Aux nouvelles

Autopsie

par Anita BELDIMAN-MOORE

Il lui semble qu'un livre s'écrit tout seul derrière elle, juste en vivant, mais il n'y a rien. Se peut-il donc que leur histoire s’efface comme le panache d’un avion dans le ciel, au fur et à mesure de sa propre progression ? A quelles traces s’accrocher ? A quels souvenirs ?

 

Lui, debout dans la librairie, de dos, face aux rangées de la littérature anglaise du XXe siècle. Et ses mains caressant le dos des livres dans une danse sensuelle. Ses mains. Elle n’avait jamais vu de si belles mains. Aux doigts longs, fins et nerveux aux ongles presque féminins sans être maniérés. La vue de ses mains l’avait chavirée. Elle est presque sûre d’être tombée amoureuse de ses mains avant d’aimer l’homme. Des mains qui lui ont tant appris ! A s’aimer elle-même et aussi à s’oublier, à être présente au monde et à l’instant et à se laisser porter.

Il a 15 ans de plus qu’elle et l’appelle sa Proserpine.

Elle lui doit sa thèse et son premier orgasme. Il a pleuré quand elle lui a dit vouloir des enfants de lui.

 

Lui, marchant d’un pas vif dans les allées du Jardin du Luxembourg à l’orée de l’automne sans entendre les supplications de leur fille.

  • Papa, s’il te plaît ! Papa, les poneys, s’il te plaît ! Papa tu avais promis ! Papa s’il te plaît !
  • Jacques… nous étions d’abord venus pour ça.
  • Ne sois pas ridicule ! Si l’on ne se dépêche pas on ne pourra pas avoir de billets pour Le Caravage. Le musée ferme à 19h le mercredi.

Sans interrompre son implacable trajectoire.
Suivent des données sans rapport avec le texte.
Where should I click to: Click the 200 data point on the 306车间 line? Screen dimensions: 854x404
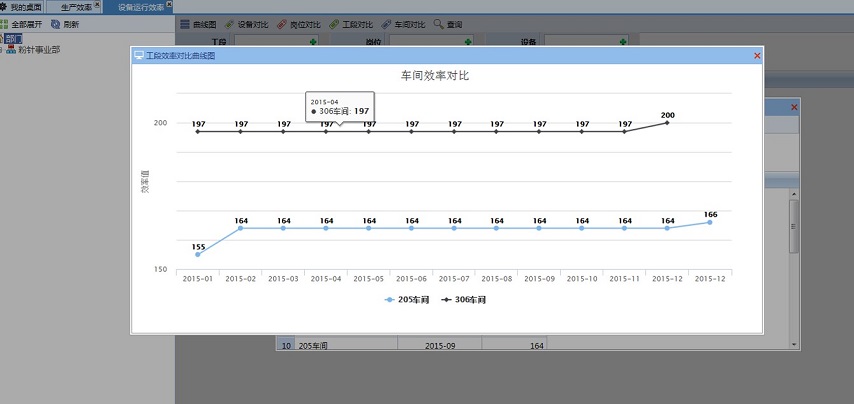[x=667, y=122]
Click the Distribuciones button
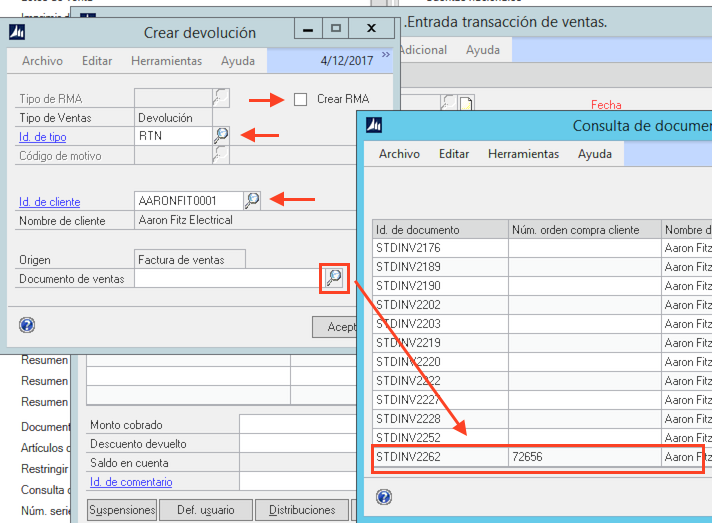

Ses mains patriciennes ouvrant la route d’un geste large. Et Justine dardant sur sa mère impuissante le regard de l’honnêteté outragée. Il n’y avait pas d’échappatoire. Chez lui, la culture passait avant le jeu. Justine allait aux expositions comme d’autres enfants finissaient leur assiette. Quand y avaient ils pris plaisir pour la dernière fois ?

 

Lui, assis à la table de la salle à manger, assommé. Ses belles mains grattant la nappe pour ramasser quelques miettes dérisoires. Elle le trouve vieux pour la première fois de leur vie. Seules ses mains, paradoxalement, paraissent encore jeunes. Toujours fines, soignées et nerveuses. Mais ce soir impuissantes.

  • Tu as un autre homme dans ta vie ? C’est ça ?
  • Non Jacques.
  • Une femme alors ? Il y a forcément quelqu’un.
  • Est-ce que cela te serait moins pénible ?

Il la regarde avec haine. Elle a déjà dépassé cela. Pour la première fois de leur vie, elle est plus adulte que lui. Il faudra qu’elle parle à Justine.

 

Lui, allongé dans cette grande chambre de l’Hôtel Dieu, ses longues mains fines, parcheminées, plus blanches que le drap sur lequel elles reposent. Elle a parlé aux médecins avant d’entrer. Etrange comme ces gens sont prêts à en dire tant à n’importe qui sauf à celui qui se trouve le plus intimement concerné par le mal qu’ils détaillent.

Il pose sur elle ce regard clair et pénétrant qui fait revivre une fois de plus l’homme de la librairie. Cet homme-là, elle l’aimera toute sa vie. A cet homme-là, elle doit la vérité qu’on lui refuse. Elle sait que c’est ce qu’il attendait d’elle en lui demandant de venir.

  • Alors je sors demain ?
  • Je ne crois pas…
  • Pourquoi cela ne me surprend-il pas ?

Elle s’est assise sur le lit et lui a pris la main. Sèche et froide.

  • Tu ressembles aux gisants de Saint Denis.
  • Il manque un lionceau à mes pieds.
  • Justine va passer demain avec Romain. Tu ne le reconnaîtrais pas, l’école en a fait un vrai petit garçon.
  • Justine vient me voir et traine son fils avec elle ! Je vais vraiment y rester alors.
  • Nous allons tous y rester un jour ou l’autre. N’est-ce pas ce que tu disais ?
  • Je le disais parce que c’était abstrait. Je l’ai dit parce que je me savais immortel. Se savoir immortel ne protège donc pas de la mort ?

Il referme sa main sur la sienne avec une force insoupçonnée. Peut-être que se savoir immortel protège -un peu- de la mort.

 

Le panache se dilue dans le bleu du ciel. Les lambeaux de souvenirs s’étiolent comme des nuages dans le vent. Du roman ne demeure que la trace de ces mains fines, intelligentes, vivantes. De l’amour qu’elles ont inspiré et de celui qu’elles ont donné. Ce n’est pas rien.